Pointing records for text and elements

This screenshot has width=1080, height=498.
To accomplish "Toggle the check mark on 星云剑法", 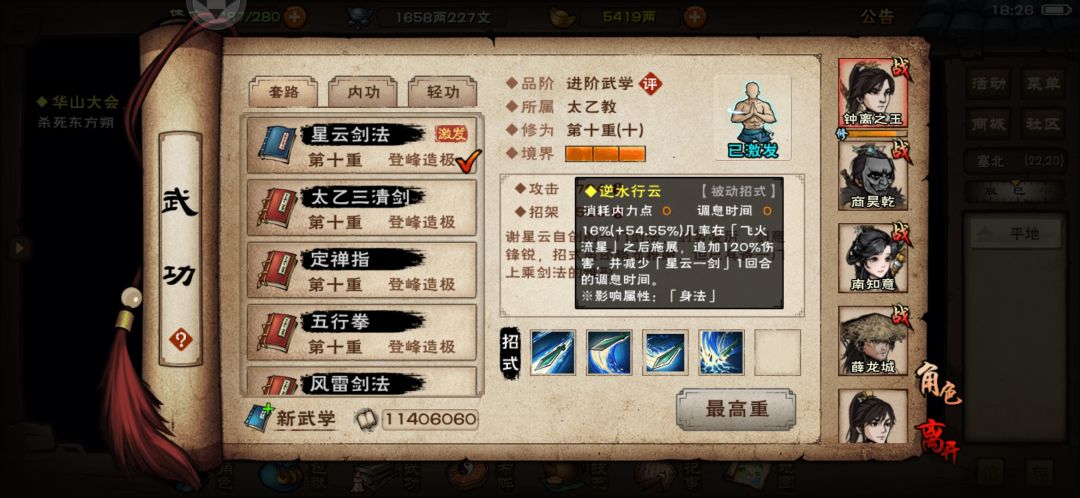I will pos(468,160).
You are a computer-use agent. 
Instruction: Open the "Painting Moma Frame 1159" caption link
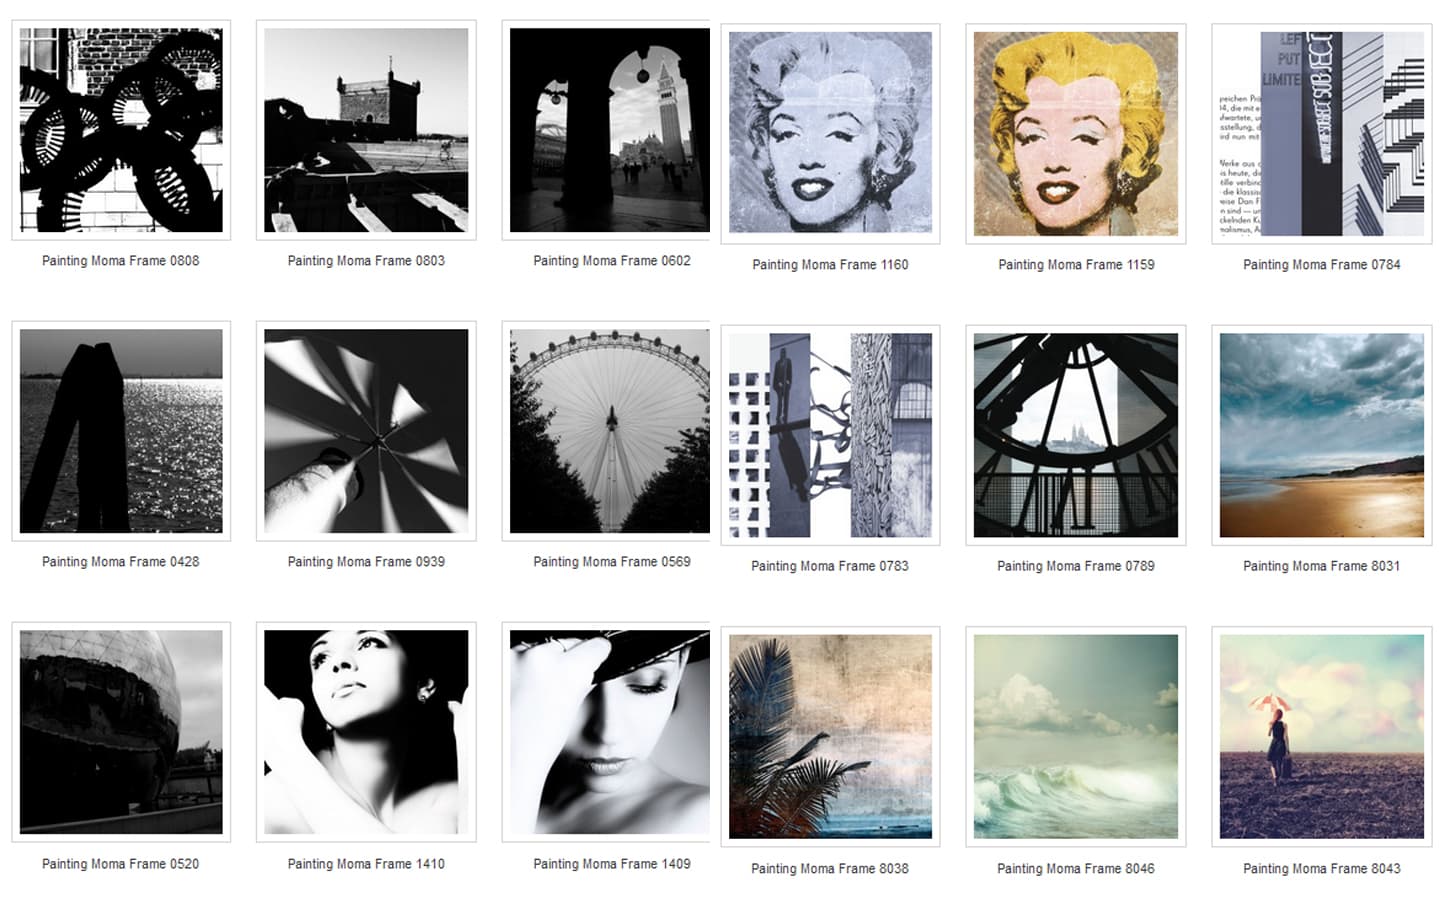[x=1076, y=265]
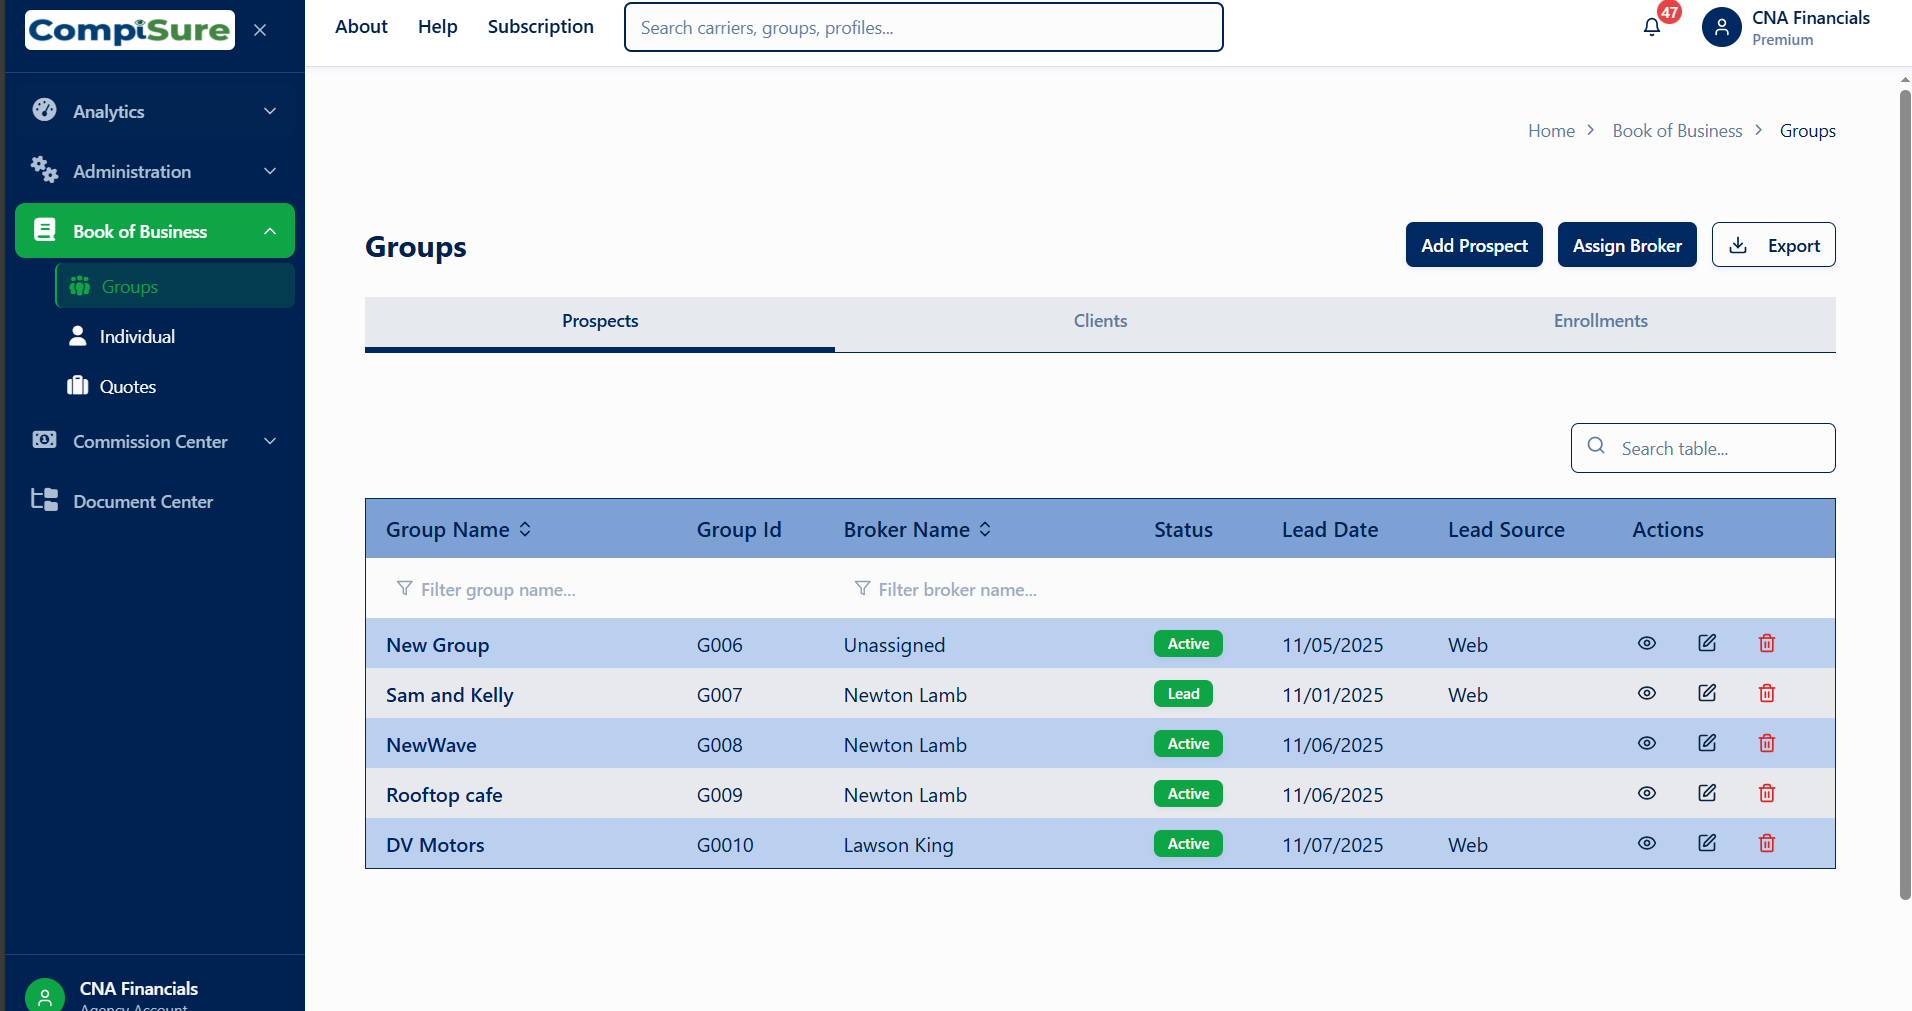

* **Brief**: Copy out the part of the listing that begins with the line containing "You are a computer-use agent." and runs through the end of the listing. Leave out all pictures.

* **Complete response**:
You are a computer-use agent. 
Instruction: Open the "Painting Moma Frame 1159" caption link
[x=1076, y=265]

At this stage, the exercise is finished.